• **Given records**
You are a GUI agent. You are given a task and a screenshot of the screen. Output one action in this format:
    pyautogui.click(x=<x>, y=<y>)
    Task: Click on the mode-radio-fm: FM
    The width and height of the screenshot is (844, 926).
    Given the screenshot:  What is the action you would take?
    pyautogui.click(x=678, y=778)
==
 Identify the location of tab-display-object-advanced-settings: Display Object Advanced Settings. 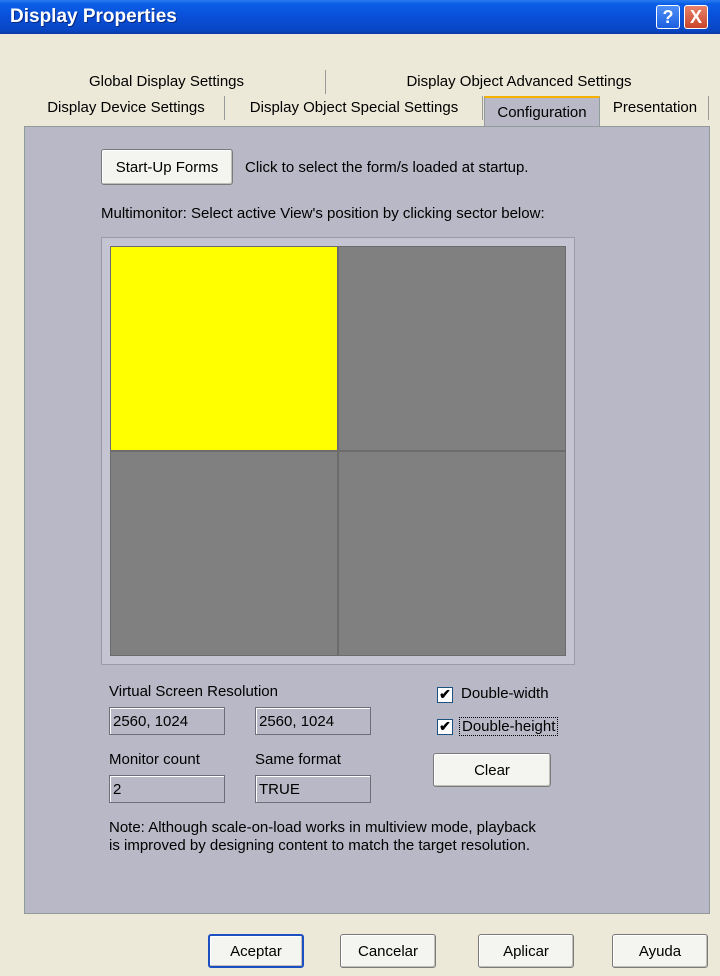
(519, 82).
---
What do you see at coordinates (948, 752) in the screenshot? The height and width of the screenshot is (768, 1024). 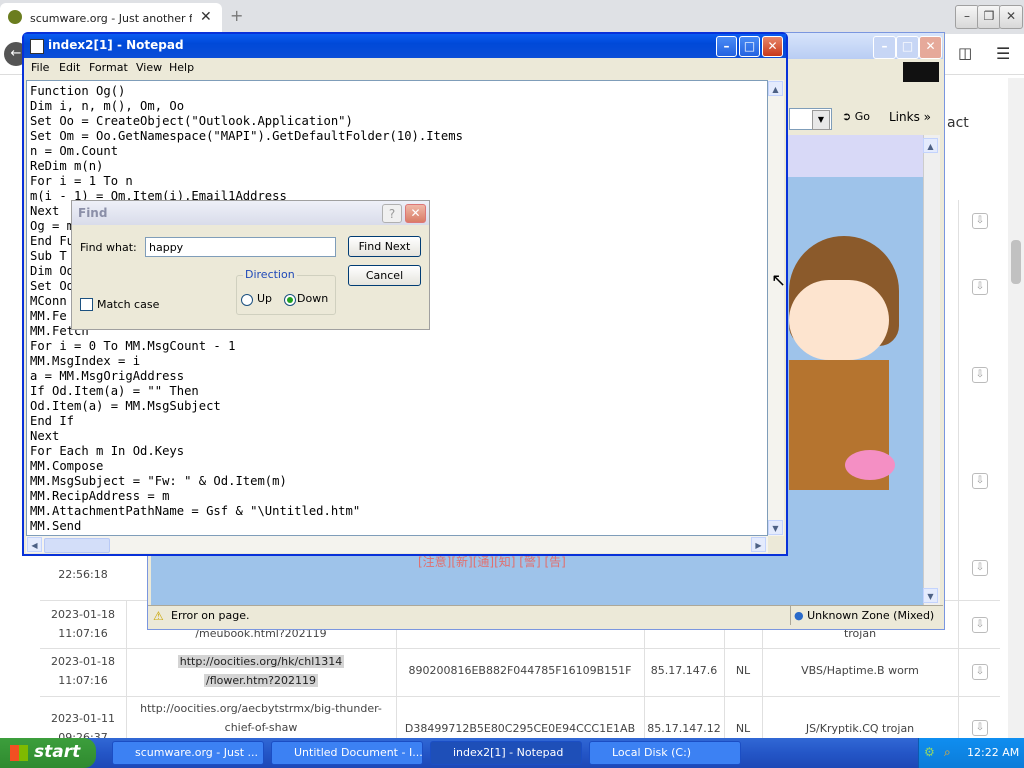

• **Task goal**
Lay out the lines from the one containing "You are a GUI" to the one containing "pyautogui.click(x=678, y=778)", both included, as a JSON list of strings with one string per line and blank lines omitted.

• **Result**
[
  "You are a GUI agent. You are given a task and a screenshot of the screen. Output one action in this format:",
  "    pyautogui.click(x=<x>, y=<y>)",
  "    Task: Click on the mode-radio-fm: FM",
  "    The width and height of the screenshot is (844, 926).",
  "    Given the screenshot:  What is the action you would take?",
  "    pyautogui.click(x=678, y=778)"
]